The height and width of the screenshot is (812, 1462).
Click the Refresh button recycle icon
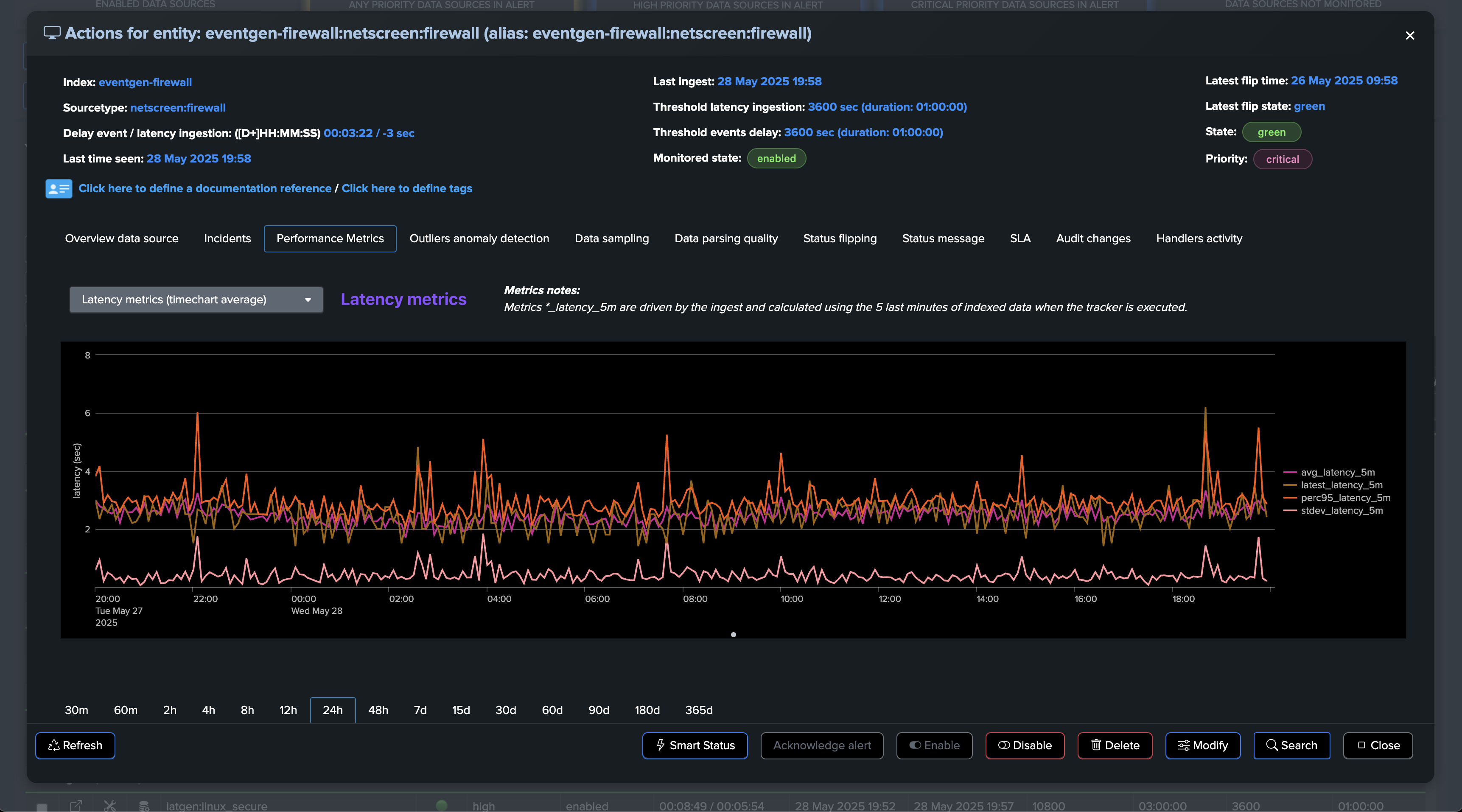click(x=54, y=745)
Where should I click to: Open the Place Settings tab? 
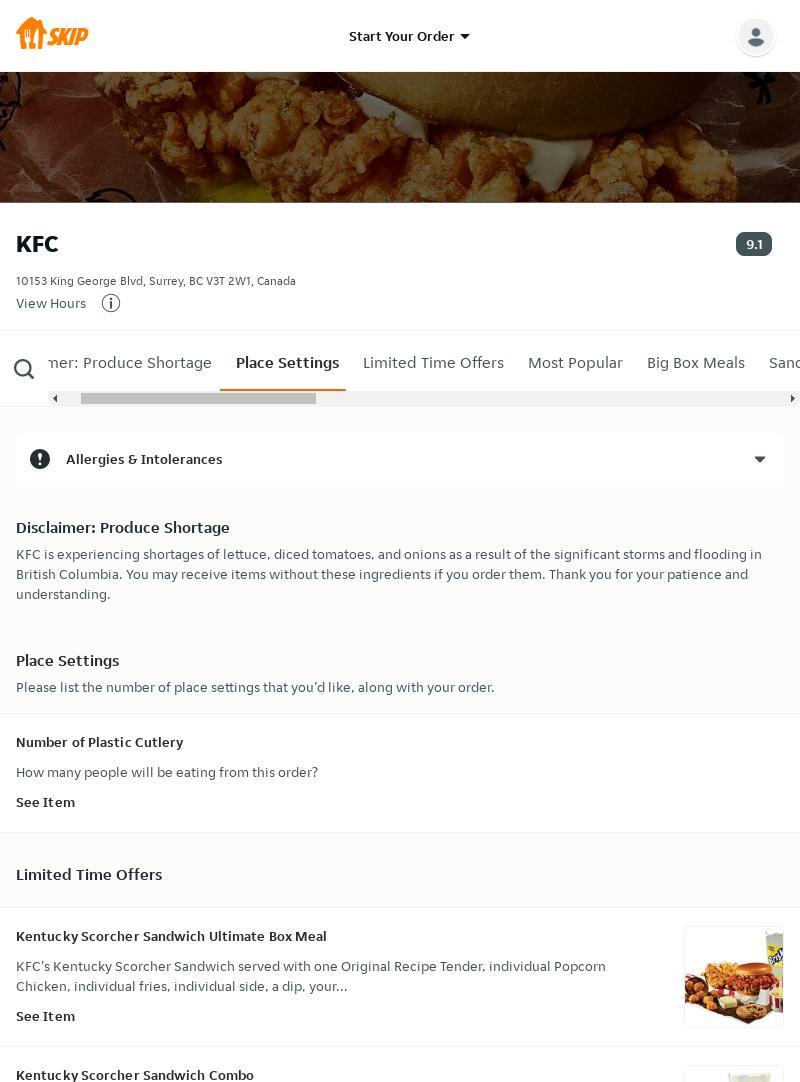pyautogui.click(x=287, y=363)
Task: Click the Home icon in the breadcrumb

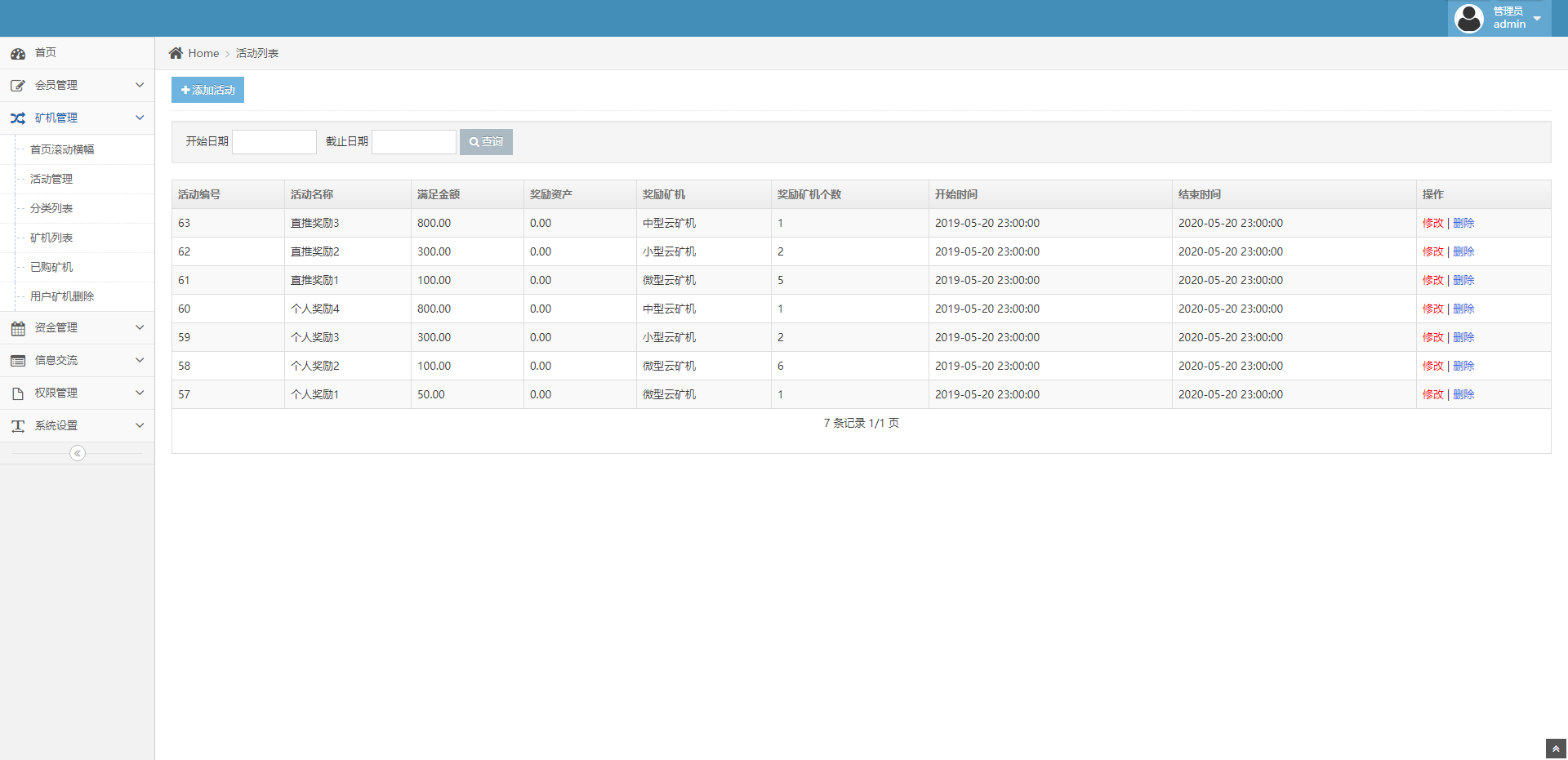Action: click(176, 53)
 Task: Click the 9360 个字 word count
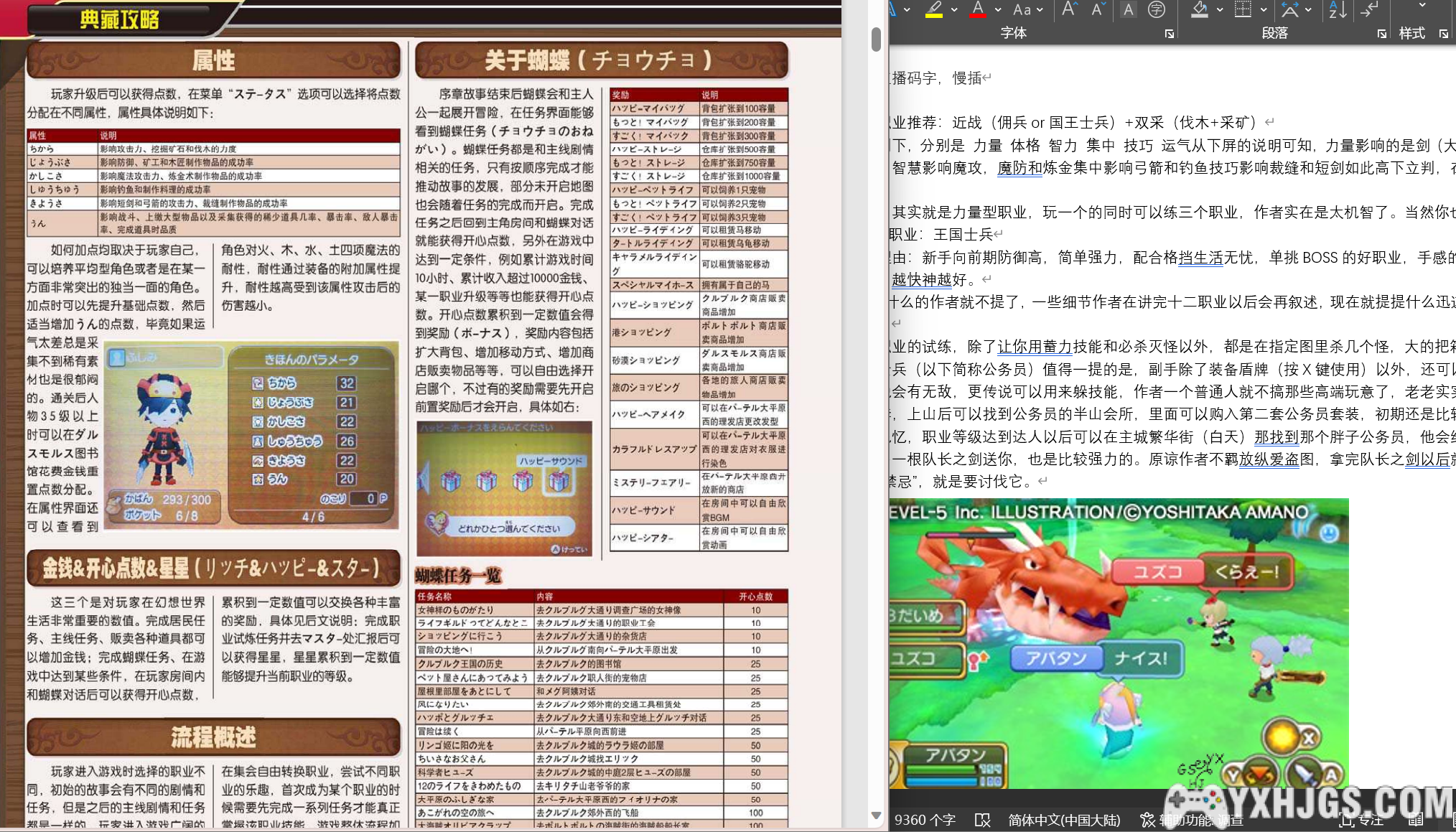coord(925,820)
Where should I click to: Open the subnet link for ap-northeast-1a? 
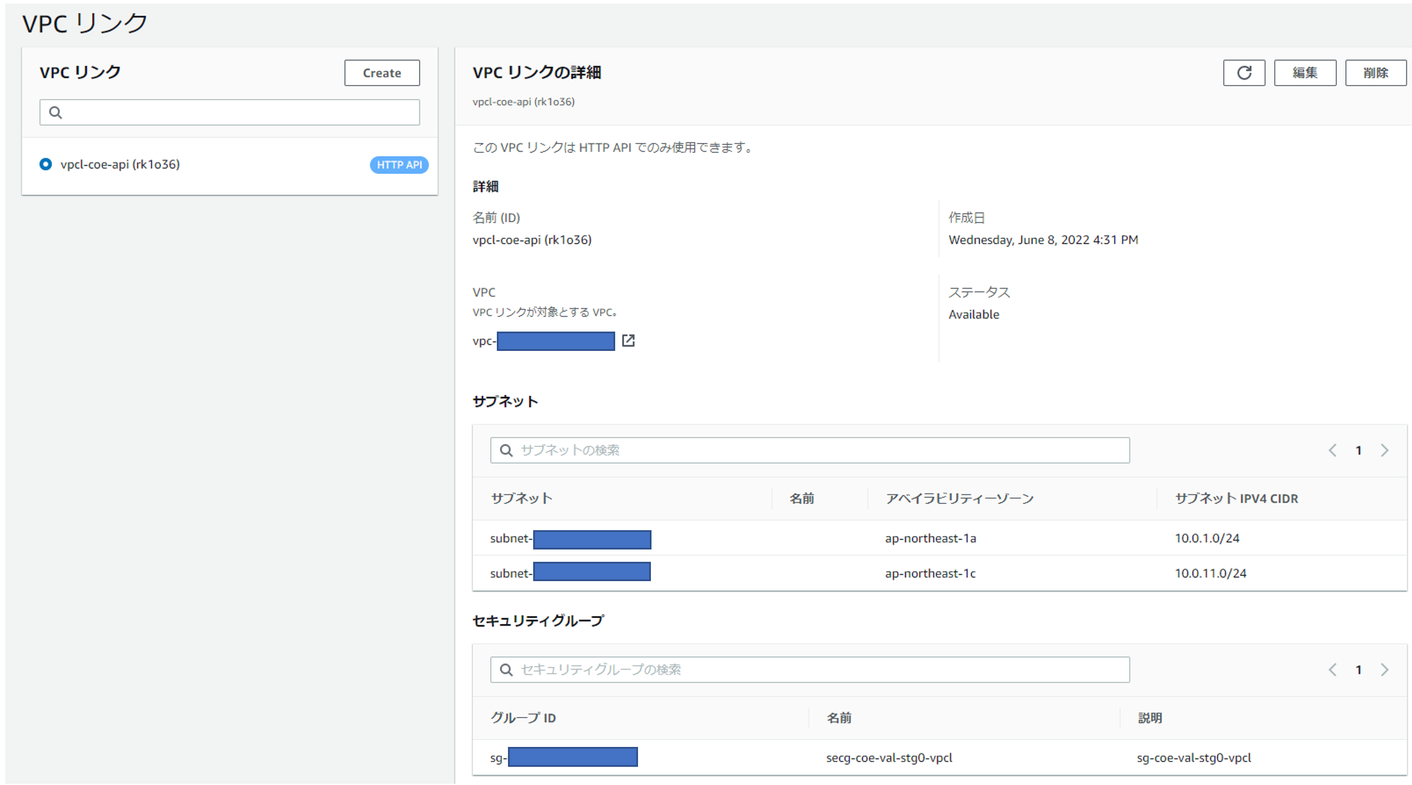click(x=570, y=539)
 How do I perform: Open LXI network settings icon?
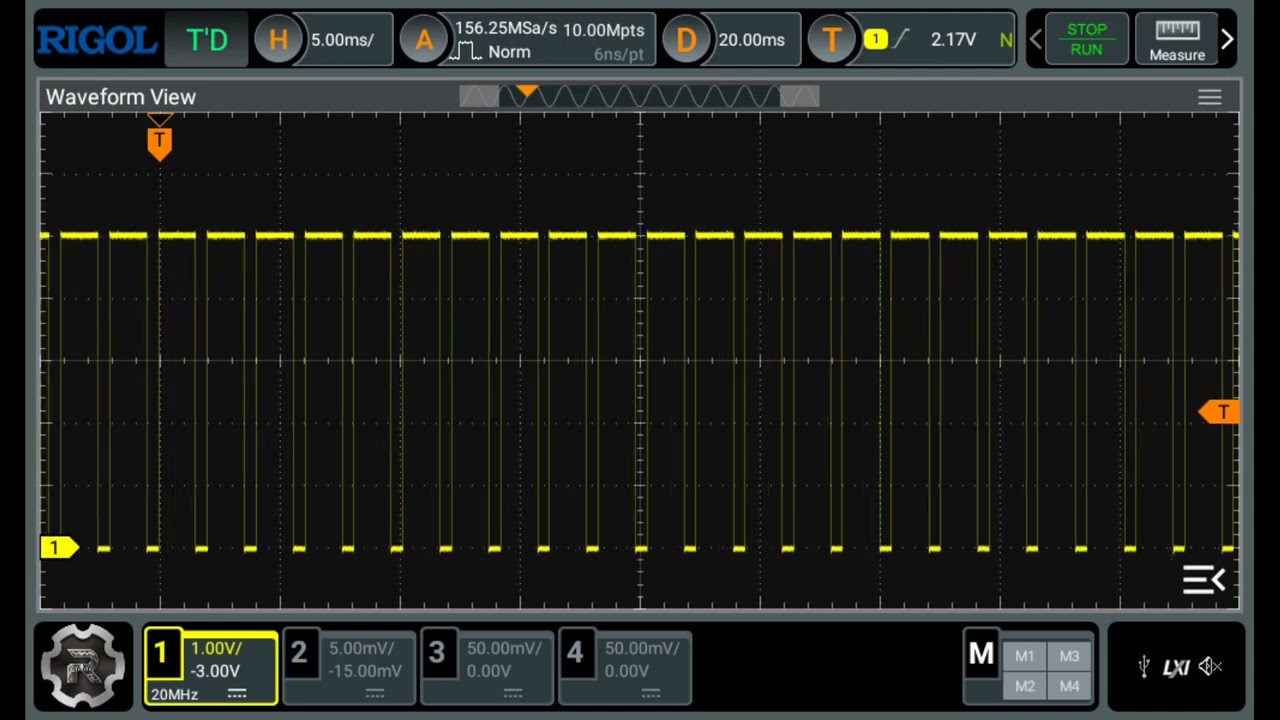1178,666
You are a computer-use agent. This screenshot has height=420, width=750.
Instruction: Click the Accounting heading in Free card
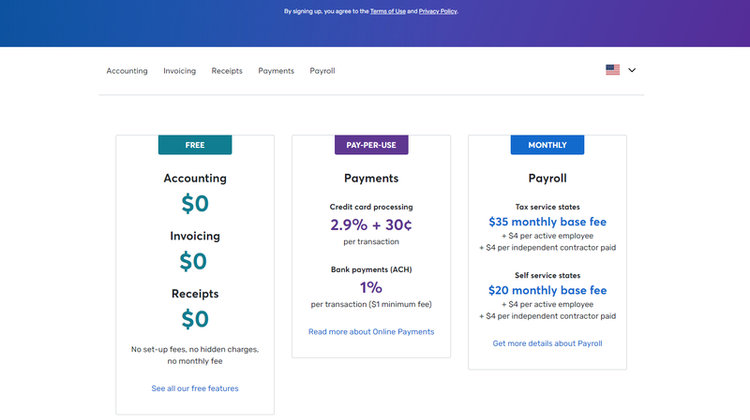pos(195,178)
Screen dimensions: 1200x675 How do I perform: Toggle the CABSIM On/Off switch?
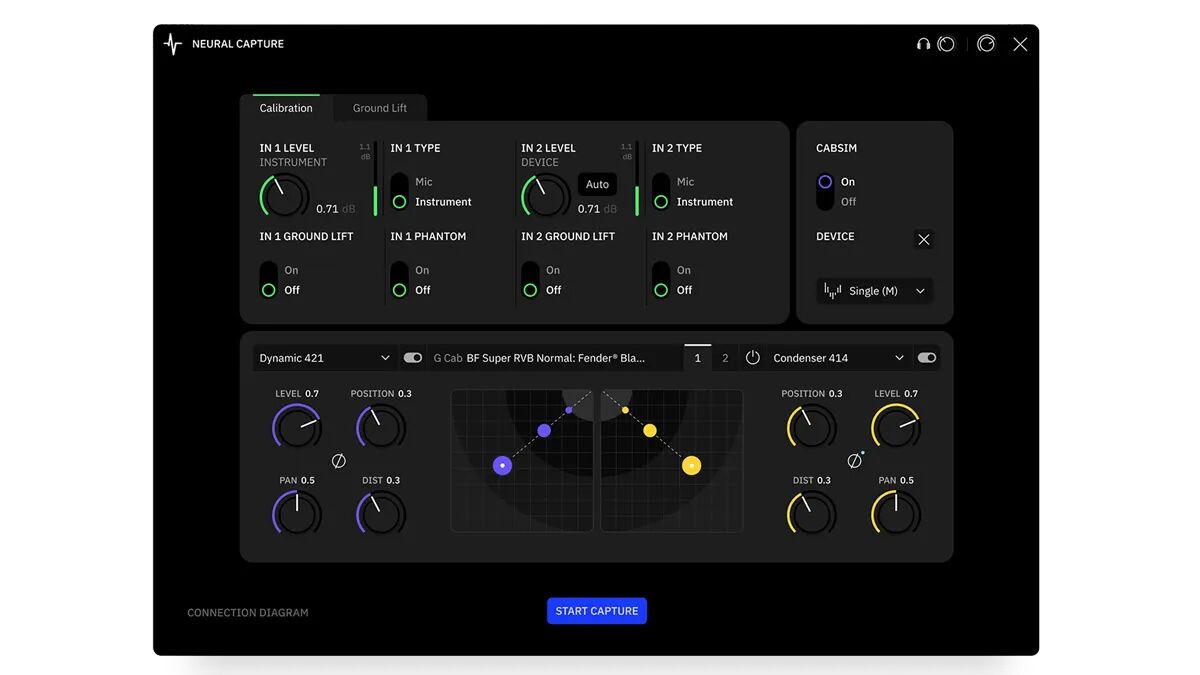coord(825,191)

## Work to complete
Copy the items word for word, from the line containing "Task: Click the Home icon in the breadcrumb" through the end of the items, leaving out the pictures.

## Response to the exercise
Task: Click the Home icon in the breadcrumb

Action: click(176, 53)
 Task: Click the 9360 个字 word count
coord(925,820)
Where should I click to: Open the subnet link for ap-northeast-1a? 
click(x=570, y=539)
 How do I perform: Open LXI network settings icon?
1178,666
You are a computer-use agent. This screenshot has height=420, width=750.
Instruction: Click the Accounting heading in Free card
pos(195,178)
Screen dimensions: 1200x675 How do I perform: Toggle the CABSIM On/Off switch?
coord(825,191)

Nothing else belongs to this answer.